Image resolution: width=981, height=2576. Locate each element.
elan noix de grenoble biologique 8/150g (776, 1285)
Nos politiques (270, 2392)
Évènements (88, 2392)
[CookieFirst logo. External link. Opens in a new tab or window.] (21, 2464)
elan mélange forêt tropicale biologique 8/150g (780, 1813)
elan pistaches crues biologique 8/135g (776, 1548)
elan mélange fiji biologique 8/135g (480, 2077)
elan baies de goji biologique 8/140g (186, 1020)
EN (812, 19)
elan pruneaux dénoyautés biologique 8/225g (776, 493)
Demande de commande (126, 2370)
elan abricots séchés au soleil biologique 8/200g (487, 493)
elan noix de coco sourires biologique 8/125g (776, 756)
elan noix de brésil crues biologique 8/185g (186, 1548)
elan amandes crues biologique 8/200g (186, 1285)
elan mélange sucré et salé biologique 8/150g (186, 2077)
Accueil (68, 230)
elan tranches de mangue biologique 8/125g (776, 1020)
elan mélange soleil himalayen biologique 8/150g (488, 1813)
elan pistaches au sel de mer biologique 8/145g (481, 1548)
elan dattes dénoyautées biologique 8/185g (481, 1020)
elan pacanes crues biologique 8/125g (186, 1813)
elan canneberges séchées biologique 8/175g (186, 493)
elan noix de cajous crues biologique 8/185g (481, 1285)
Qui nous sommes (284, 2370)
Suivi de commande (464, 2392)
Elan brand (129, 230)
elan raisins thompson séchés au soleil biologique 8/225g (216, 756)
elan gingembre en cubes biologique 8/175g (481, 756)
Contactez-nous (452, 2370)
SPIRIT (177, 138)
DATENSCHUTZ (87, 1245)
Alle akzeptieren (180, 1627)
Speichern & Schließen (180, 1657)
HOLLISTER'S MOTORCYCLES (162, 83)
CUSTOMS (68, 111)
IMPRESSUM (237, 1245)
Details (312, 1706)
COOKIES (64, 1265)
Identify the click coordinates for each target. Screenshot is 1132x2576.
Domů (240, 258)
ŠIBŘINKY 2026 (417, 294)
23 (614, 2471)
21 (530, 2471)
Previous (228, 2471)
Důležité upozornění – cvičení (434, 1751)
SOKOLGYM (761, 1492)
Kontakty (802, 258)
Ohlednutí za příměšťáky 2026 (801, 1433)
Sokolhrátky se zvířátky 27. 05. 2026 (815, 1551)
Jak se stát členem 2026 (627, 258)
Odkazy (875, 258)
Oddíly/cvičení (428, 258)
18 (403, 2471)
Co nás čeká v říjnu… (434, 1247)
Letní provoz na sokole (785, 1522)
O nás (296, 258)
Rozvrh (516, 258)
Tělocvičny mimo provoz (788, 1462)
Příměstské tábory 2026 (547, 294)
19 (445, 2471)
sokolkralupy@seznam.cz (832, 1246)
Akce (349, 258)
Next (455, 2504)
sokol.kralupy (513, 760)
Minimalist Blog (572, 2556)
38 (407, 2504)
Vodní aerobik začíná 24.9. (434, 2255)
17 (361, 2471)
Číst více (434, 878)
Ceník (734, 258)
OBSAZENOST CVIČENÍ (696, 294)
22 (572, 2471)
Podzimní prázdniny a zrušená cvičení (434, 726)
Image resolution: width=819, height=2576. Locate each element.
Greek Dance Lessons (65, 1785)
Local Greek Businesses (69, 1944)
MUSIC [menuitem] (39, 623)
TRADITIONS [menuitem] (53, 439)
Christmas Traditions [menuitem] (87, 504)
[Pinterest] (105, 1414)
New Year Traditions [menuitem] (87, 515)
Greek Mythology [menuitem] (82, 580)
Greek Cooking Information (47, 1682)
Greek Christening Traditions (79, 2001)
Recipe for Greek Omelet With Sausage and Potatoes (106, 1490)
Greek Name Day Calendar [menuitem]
○ ○ ○ ○ ○
== What to do ==
All lines above that hold the string "Greek" should be copied.

== Exercise result ==
Greek Dance Lessons (65, 1785)
Local Greek Businesses (69, 1944)
Greek Mythology [menuitem] (82, 580)
Greek Cooking Information (47, 1682)
Greek Christening Traditions (79, 2001)
Recipe for Greek Omelet With Sausage and Potatoes (106, 1490)
Greek Name Day Calendar [menuitem]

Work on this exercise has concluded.